___ The data

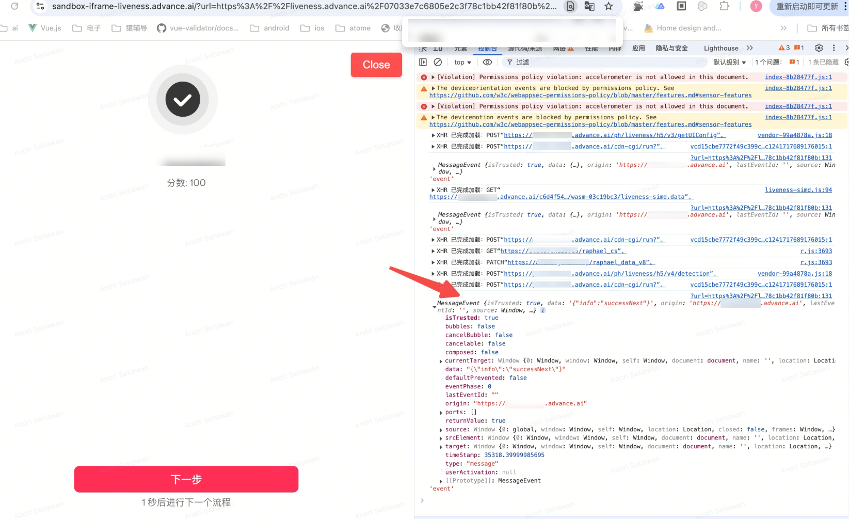Viewport: 849px width, 519px height.
Task: Open DevTools settings gear
Action: (x=819, y=48)
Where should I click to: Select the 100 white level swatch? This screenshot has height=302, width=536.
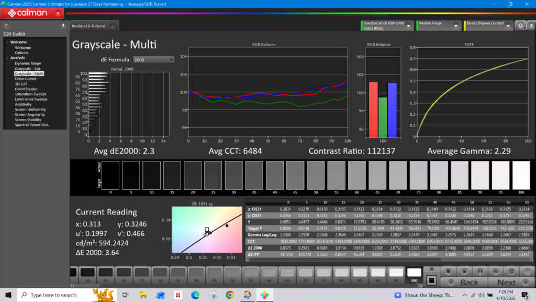coord(414,272)
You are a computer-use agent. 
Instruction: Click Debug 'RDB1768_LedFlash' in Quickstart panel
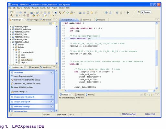23,87
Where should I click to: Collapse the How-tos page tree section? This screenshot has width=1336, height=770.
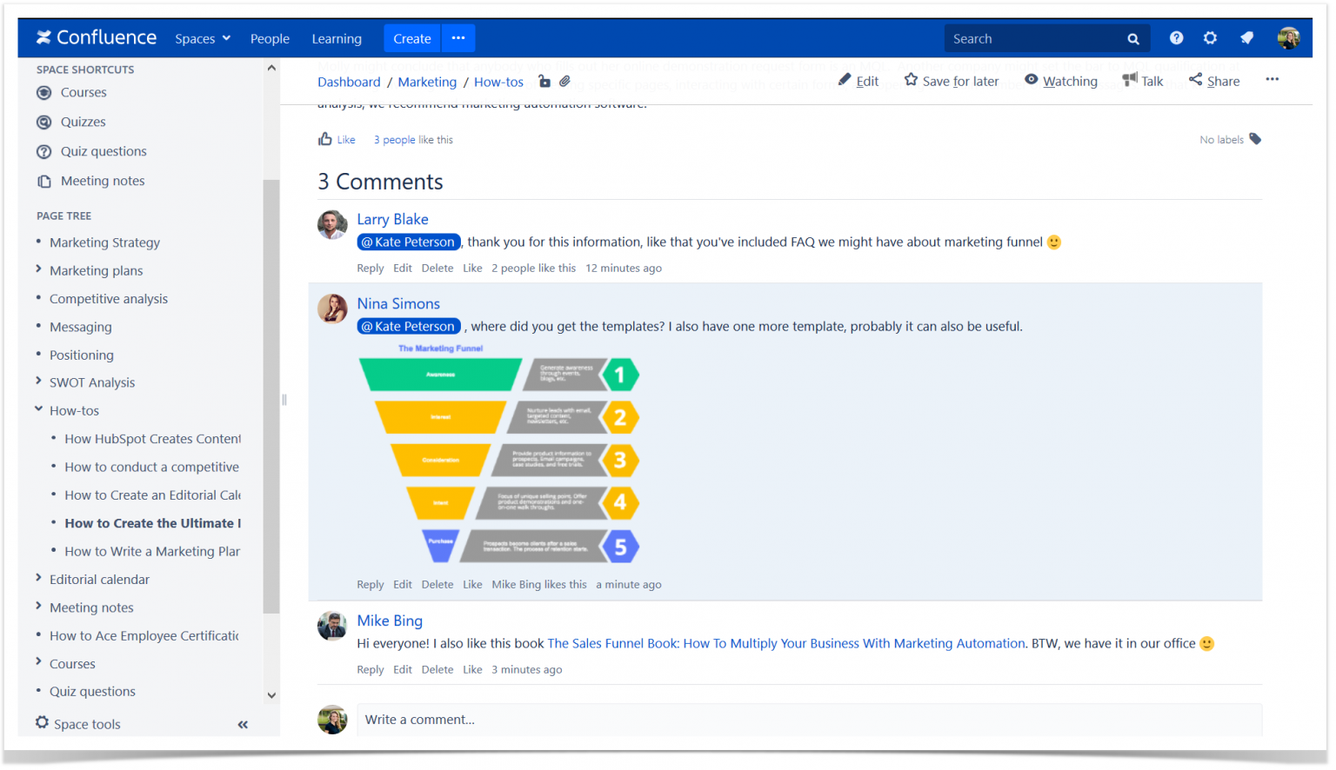38,409
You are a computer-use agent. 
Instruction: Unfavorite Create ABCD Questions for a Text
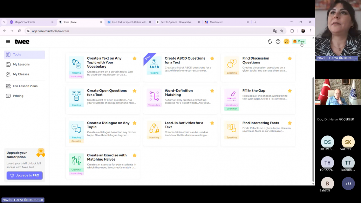tap(212, 59)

______

Problem details
Will you repeat the material above, but only from the line containing "Instruction: Click Debug" through its last line, exactly and without the pictures?

Answer section
Instruction: Click Debug 'RDB1768_LedFlash' in Quickstart panel
23,87
Where should I click to: Collapse the How-tos page tree section? This screenshot has width=1336, height=770.
38,409
You are a computer-use agent. 
Instruction: Unfavorite Create ABCD Questions for a Text
tap(212, 59)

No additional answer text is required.